Tag Archives: Philip Beard

Book Review: Lost in the Garden by Philip Beard – I love this author!!!

Lost in the Gardenlost in the garden

By Philip Beard

230 pages

Lost in the Garden is a fictional biography written by Michael Benedict, self-proclaimed under achiever. Born into a wealthy family, he goes to law school then works the least possible billable hours to maintain his place in a law firm.

He is married with two daughters, both of whom he adores. Michael and his wife lost a third child and neither of them seem to be coping with the loss, but have settled into a comfortable routine as a family. The girls are in school, leaving more free time for Michael and his wife Kelly to rekindle the romance of their younger days.

Unfortunately, Michael decided he wants to become a pro golfer. Kelly scoffs at the idea because he just isn’t that great of a golfer despite spending most, if not all of his free time at the expensive country club he has grown up in. When Kelly tells him she is pregnant – an absolute surprise to both of them – the couple drifts further apart instead of becoming closer.

*****

:: Required actions ::
A) Answer these questions using the review of Lost in the Garden:
(i) How many pages is the book?
(ii) How many daughters do Michael and Kelly have?
(iii) What does Michael decide he wants to become?
B) Write the next part of the review of Lost in the Garden, starting after its last sentence.
The rows below come from a different source than the book review.

:: Record list ::
*****

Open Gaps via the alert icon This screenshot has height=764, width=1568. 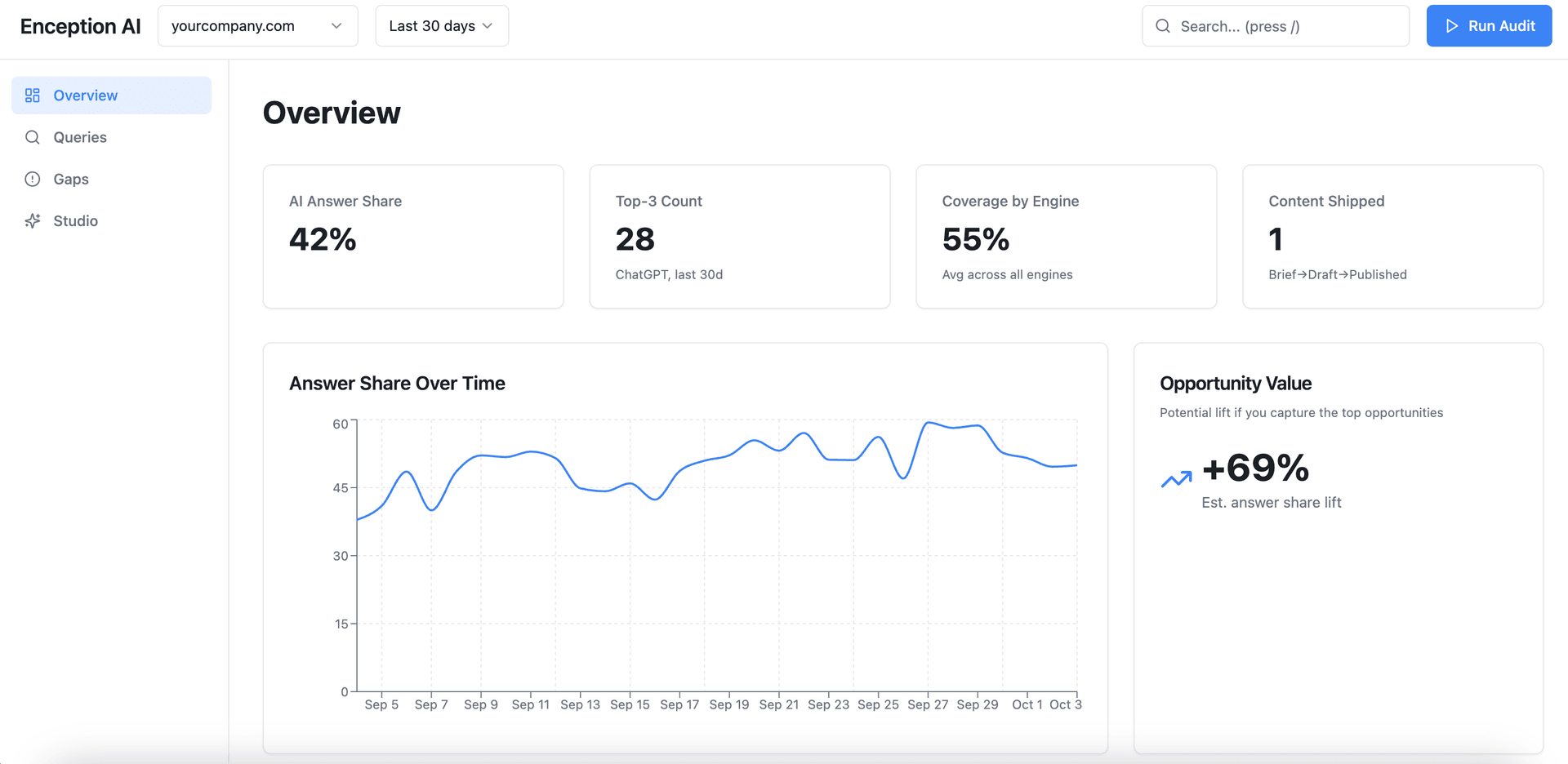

*****

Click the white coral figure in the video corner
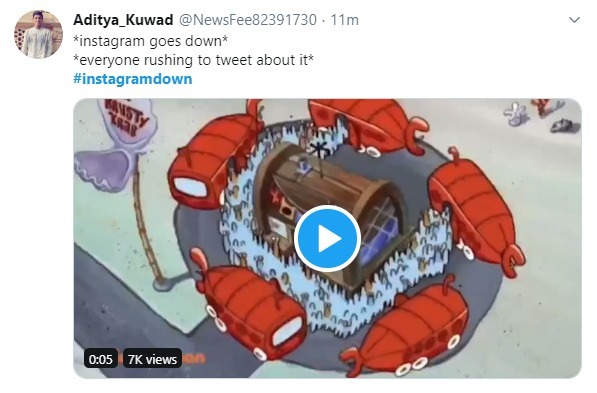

*****

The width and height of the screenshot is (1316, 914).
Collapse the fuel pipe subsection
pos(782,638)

*****

:: Answers given ::
A)
(i) 230 pages
(ii) Two
(iii) A pro golfer

B)
I wanted to slap Michael, tell him to put on his big boy boxers and stop whining. Beard is a master of making his characters, both lovable and downright annoying, come alive on the page. It takes a brave or crazy writer to make his main character unlikable. Most could not pull it off. That is not the case with Lost in the Garden. The fact that Michael made awful choices then rationalized them really worked in this book. Maybe men would be able to identify more with him as he hits his mid-life crisis, but women will still like this book. I loved it.

The subplots with his minor characters are just as compelling as the main story, sometimes taking it over for a chapter. The smooth transition back and forth between story lines makes Beard a master storyteller. He gets into the heads of all of his characters, no matter how big or small of a part they play overall. No one is glossed over, which ads a layer of depth not often found in a book that is so readable. I often thought about parts after I’d read them with “ah ha!” moments connecting why one character or the other acted the way they did.

Beard is one of my favorite new authors. He has written three stand alone novels, Dear Zoe is his first, Lost in the Garden is his second and Swing is his latest. They are all different subjects and characters, but all of them are deeply complicated, yet read like the latest best seller. I defy you to put one of his books aside without it calling you back to see what is going to happen next. I am honestly shocked that everyone who reads doesn’t have at least one of his books on their shelf. The only reason I don’t right now is I’ve loaned my copies out to friends, who then have loaned them out to friends….if you love a book or an author, share them!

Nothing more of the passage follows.